Rescato, como todos, el enorme mérito tras las cámaras de Emmanuel Lubezki, cuyo trabajo ha sido definido como un milagro técnico. Pero además, y por sobre todo lo demás, el notable y comedido esfuerzo de Sandra Bullock para estar a la altura —lo cual logra sobradamente—, junto con los breves momentos de Clooney en el papel de hombre experimentado que ha estado tantas veces en la cima del mundo que terminado de verlo todo y puede irse a descansar.

No veo ni encuentro en esta película referencia alguna a Dios, ni a esta sabiduría de galletas de la suerte disfrazada de espiritualidad que muchos parecen advertir.

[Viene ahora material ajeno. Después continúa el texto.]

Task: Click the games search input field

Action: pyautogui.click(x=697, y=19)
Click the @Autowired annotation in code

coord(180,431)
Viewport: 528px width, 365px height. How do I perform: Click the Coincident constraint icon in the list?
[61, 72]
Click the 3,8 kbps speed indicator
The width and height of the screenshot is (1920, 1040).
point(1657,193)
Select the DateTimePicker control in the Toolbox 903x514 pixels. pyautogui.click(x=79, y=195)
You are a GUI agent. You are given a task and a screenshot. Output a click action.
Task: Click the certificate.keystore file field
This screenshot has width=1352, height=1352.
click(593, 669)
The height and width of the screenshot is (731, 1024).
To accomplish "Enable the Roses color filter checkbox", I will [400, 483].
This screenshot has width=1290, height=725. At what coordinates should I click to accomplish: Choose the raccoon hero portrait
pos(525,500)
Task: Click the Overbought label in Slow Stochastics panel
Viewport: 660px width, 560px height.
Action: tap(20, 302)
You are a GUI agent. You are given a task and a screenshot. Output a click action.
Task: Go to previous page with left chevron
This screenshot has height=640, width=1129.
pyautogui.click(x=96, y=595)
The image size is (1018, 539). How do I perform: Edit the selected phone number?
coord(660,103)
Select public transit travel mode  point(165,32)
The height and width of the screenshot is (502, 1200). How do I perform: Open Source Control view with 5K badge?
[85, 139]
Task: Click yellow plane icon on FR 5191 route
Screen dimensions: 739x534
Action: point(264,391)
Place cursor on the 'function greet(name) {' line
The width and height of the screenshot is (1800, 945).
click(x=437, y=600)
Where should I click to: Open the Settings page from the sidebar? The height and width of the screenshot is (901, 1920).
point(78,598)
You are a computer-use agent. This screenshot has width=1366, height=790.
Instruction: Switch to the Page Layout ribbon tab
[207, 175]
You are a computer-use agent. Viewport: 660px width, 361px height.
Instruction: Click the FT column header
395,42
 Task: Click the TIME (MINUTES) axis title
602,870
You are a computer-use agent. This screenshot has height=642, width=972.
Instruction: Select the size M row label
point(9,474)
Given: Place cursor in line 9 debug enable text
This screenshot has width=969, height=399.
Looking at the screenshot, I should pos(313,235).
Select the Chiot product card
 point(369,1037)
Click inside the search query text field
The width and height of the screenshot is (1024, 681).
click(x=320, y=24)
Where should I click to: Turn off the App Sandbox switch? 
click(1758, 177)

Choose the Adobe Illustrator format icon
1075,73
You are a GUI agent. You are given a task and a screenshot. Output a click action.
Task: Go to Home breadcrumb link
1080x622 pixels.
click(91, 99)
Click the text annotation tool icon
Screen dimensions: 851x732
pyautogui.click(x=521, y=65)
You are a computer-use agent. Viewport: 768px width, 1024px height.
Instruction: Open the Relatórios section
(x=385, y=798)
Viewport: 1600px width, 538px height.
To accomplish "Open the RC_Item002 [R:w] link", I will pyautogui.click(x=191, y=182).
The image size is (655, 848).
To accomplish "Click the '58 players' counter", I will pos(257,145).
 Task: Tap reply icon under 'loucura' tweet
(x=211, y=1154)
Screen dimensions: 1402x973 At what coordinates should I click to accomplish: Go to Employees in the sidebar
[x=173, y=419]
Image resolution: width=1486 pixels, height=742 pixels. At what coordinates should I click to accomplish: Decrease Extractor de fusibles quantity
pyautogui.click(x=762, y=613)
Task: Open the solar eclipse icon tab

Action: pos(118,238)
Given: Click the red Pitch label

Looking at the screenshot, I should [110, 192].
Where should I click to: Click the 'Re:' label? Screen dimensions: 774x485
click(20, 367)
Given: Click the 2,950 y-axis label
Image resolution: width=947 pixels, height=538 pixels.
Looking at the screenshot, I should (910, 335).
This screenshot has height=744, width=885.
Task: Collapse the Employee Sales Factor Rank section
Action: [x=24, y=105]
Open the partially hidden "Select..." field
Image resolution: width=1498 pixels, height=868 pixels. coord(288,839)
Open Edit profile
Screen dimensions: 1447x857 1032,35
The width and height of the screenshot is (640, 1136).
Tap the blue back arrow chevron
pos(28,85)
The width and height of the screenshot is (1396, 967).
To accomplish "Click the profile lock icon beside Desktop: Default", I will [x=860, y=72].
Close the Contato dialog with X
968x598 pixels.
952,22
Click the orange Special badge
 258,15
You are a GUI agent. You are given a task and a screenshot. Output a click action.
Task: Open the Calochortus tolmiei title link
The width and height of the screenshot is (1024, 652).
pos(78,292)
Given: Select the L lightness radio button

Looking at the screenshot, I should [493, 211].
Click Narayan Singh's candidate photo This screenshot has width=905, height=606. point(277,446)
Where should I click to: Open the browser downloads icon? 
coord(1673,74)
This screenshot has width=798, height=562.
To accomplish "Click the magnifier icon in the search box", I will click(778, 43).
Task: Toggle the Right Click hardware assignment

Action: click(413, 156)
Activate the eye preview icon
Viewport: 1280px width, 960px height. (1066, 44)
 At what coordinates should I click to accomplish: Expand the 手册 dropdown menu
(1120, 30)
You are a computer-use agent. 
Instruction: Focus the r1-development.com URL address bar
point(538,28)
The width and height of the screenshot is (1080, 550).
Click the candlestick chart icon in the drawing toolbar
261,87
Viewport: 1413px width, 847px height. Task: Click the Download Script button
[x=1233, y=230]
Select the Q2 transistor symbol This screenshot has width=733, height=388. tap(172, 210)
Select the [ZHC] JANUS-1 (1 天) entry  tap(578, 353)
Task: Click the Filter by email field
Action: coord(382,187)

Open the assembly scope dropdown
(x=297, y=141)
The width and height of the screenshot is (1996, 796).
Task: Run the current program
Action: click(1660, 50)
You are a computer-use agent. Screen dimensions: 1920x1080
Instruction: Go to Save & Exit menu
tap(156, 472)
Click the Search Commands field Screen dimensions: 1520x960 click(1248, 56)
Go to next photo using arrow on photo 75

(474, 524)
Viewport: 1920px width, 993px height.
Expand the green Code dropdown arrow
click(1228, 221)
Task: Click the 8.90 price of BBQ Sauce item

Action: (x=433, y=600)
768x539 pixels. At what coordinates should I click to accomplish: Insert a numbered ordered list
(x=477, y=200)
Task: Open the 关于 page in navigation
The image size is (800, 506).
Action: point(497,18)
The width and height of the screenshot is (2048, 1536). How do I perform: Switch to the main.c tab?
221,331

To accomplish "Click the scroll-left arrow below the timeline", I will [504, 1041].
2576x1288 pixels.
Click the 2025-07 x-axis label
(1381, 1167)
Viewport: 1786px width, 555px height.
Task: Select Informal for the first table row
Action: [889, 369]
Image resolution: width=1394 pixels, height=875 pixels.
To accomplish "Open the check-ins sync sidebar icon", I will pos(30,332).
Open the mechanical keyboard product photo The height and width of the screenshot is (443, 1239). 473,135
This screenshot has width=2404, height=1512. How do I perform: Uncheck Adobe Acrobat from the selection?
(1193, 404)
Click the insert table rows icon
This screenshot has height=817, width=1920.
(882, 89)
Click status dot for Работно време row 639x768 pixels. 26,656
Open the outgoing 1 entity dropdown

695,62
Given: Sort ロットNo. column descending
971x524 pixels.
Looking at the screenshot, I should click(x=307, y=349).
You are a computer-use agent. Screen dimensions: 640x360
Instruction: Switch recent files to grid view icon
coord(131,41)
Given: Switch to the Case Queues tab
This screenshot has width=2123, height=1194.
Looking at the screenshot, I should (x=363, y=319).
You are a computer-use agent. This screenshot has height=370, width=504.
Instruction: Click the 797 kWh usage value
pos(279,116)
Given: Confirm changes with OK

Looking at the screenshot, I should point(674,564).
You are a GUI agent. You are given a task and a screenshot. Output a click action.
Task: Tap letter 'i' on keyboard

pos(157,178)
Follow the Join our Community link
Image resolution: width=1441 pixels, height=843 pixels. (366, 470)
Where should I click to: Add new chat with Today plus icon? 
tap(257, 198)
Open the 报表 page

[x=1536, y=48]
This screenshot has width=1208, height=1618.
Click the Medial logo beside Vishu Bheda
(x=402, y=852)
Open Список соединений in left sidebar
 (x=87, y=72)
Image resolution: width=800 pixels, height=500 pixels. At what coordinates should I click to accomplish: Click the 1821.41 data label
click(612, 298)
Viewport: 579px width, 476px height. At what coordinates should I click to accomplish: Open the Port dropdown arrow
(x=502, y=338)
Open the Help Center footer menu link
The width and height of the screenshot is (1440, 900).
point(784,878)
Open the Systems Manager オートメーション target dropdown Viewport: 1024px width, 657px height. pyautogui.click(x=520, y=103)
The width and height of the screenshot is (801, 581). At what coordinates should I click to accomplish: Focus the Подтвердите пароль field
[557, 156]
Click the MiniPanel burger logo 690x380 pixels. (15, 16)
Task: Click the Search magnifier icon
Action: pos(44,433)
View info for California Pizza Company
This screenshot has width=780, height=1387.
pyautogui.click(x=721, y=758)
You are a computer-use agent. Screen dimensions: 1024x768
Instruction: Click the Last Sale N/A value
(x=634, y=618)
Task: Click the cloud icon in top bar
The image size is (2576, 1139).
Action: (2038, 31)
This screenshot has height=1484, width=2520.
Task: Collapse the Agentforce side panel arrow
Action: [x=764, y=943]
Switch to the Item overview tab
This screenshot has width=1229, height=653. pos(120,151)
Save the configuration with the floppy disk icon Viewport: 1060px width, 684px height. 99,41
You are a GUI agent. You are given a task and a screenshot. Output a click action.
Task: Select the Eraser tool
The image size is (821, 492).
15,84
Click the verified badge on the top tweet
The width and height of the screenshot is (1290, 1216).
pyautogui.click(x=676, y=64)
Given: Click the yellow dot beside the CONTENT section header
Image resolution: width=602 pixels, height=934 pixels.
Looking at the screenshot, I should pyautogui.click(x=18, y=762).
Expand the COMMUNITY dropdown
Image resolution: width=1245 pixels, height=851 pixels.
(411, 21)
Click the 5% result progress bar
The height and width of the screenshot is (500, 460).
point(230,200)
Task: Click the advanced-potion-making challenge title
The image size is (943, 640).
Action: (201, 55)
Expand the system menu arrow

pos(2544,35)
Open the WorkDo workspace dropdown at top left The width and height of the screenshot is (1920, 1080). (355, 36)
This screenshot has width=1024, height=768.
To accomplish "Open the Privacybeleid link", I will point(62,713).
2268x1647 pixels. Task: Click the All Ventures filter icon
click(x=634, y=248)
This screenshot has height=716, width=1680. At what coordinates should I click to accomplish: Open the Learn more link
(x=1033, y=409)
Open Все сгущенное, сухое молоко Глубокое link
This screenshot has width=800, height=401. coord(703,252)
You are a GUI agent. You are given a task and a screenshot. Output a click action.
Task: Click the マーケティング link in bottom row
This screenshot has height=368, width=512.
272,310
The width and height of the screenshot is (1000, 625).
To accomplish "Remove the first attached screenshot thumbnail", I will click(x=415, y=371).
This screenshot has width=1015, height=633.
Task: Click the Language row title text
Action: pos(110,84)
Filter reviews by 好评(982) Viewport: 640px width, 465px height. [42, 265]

Su protagonista no sólo no es una creyente, sino que es incapaz de asombrarse de su pequeñez ante al mundo que hay frente a ella. De ahí la sensación de descubrirse absolutamente derrotado al final (James Cameron dixit).

Se ha atribuido a Dostoievski una frase que dice “Sólo temo una cosa: no ser digno de mis sufrimientos”. En su sencillez argumental y su belleza visual Gravedad trae consigo una idea genuinamente humana, ajena a cualquier pensamiento religioso sobre trascendencia o más allá: "Una vida cuyo último y único sentido consistiera en salvarse o no, es decir, cuyo sentido dependiera del azar, del sinnúmero de arbitrariedades que tejen la vida [...] no merecería la pena ser vivida". Así, la protagonista de esta historia.